Turkish Prime Minister Recep Tayyip Erdogan said he is prepared to normalize ties with Israel within days or weeks after counterpart Benjamin Netanyahu apologized for a deadly raid in 2010.
Erdogan, speaking on US broadcaster PBS late Monday, said US President Barack Obama was instrumental in arranging a phone call between the leaders of Israel and Turkey, which have been at odds since a 2010 Israeli commando raid on a Gaza-bound flotilla of aid ships left nine pro-Palestinian Turkish activists dead.
Officials said major progress has been made in recent weeks to narrow the gap between the two sides, by overcoming sticking points including the amount of compensation to be paid to Turkey.
Erdogan said the issue has been resolved.
"We have come to an agreement... with respect to compensation," he told PBS through a translator.
"And with respect to sending humanitarian aid to the people in Palestine through Turkey... is the other step of the negotiations, and with the completion of that phase we can move towards a process of normalization," Erdogan said.

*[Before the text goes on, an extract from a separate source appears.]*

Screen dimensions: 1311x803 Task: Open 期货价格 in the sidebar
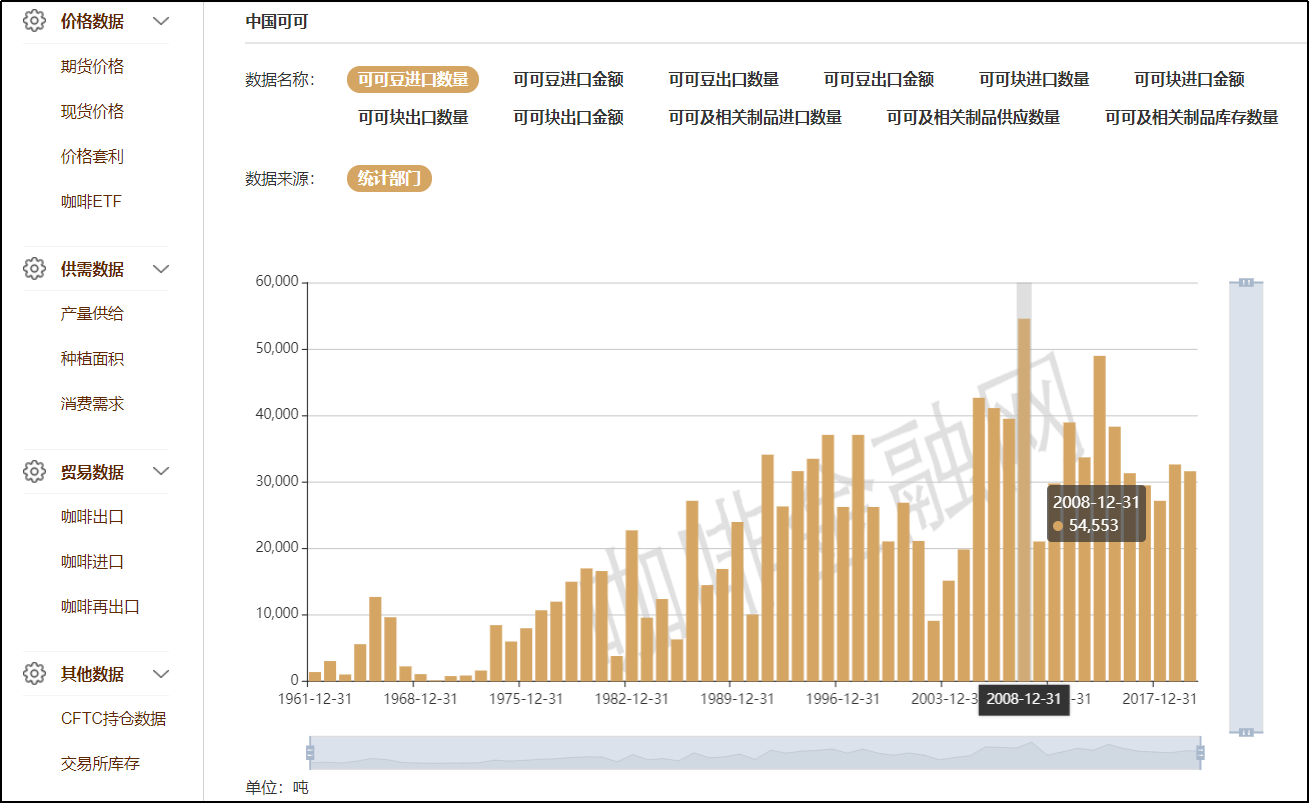pyautogui.click(x=92, y=67)

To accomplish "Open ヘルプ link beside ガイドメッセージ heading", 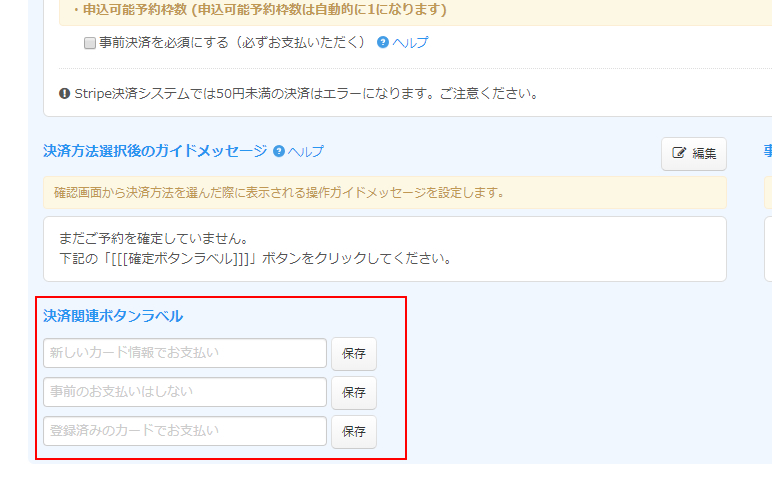I will 306,152.
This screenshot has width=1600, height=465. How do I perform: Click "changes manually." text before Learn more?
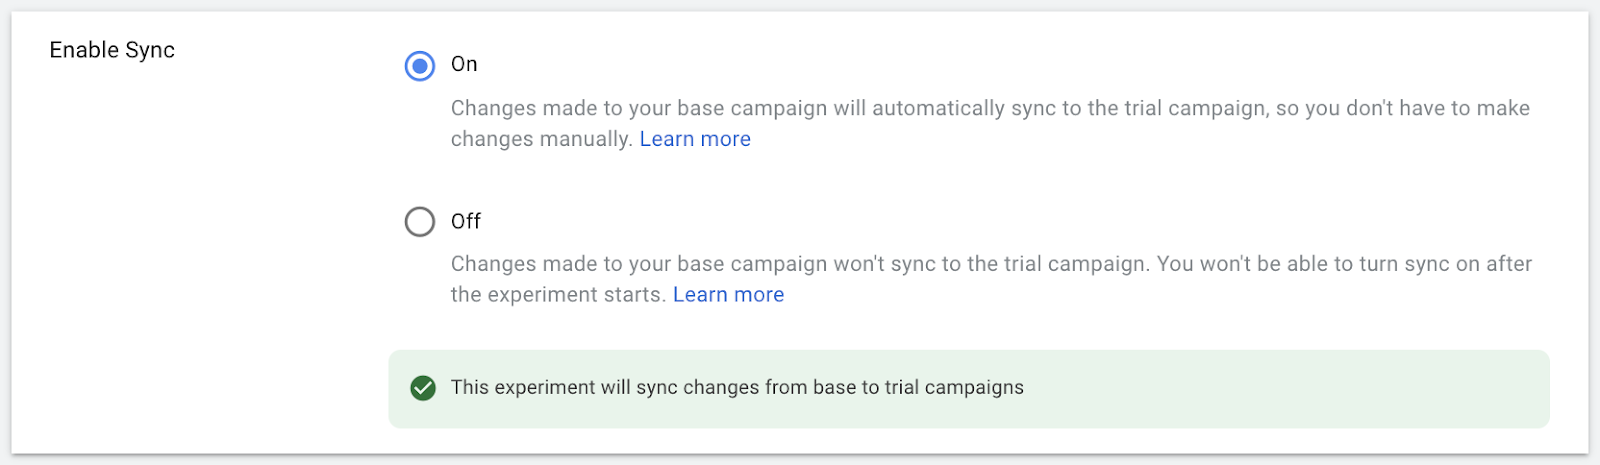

"I think we're talking about days, weeks."
Erdogan said the first step "would no doubt be taken by the sending of ambassadors."
The May 2010 Israeli assault on the Turkish ship the Mavi Marmara in international waters en route to Gaza sparked widespread condemnation and provoked a major diplomatic crisis between the two countries.
Ankara expelled the Israeli ambassador, demanded a formal apology and compensation, and an end to the blockade on the Gaza Strip -- which is ruled by Hamas, a Palestinian militant group.
Talks on compensation began a year ago after Israel extended a formal apology to Turkey in a breakthrough brokered by Obama.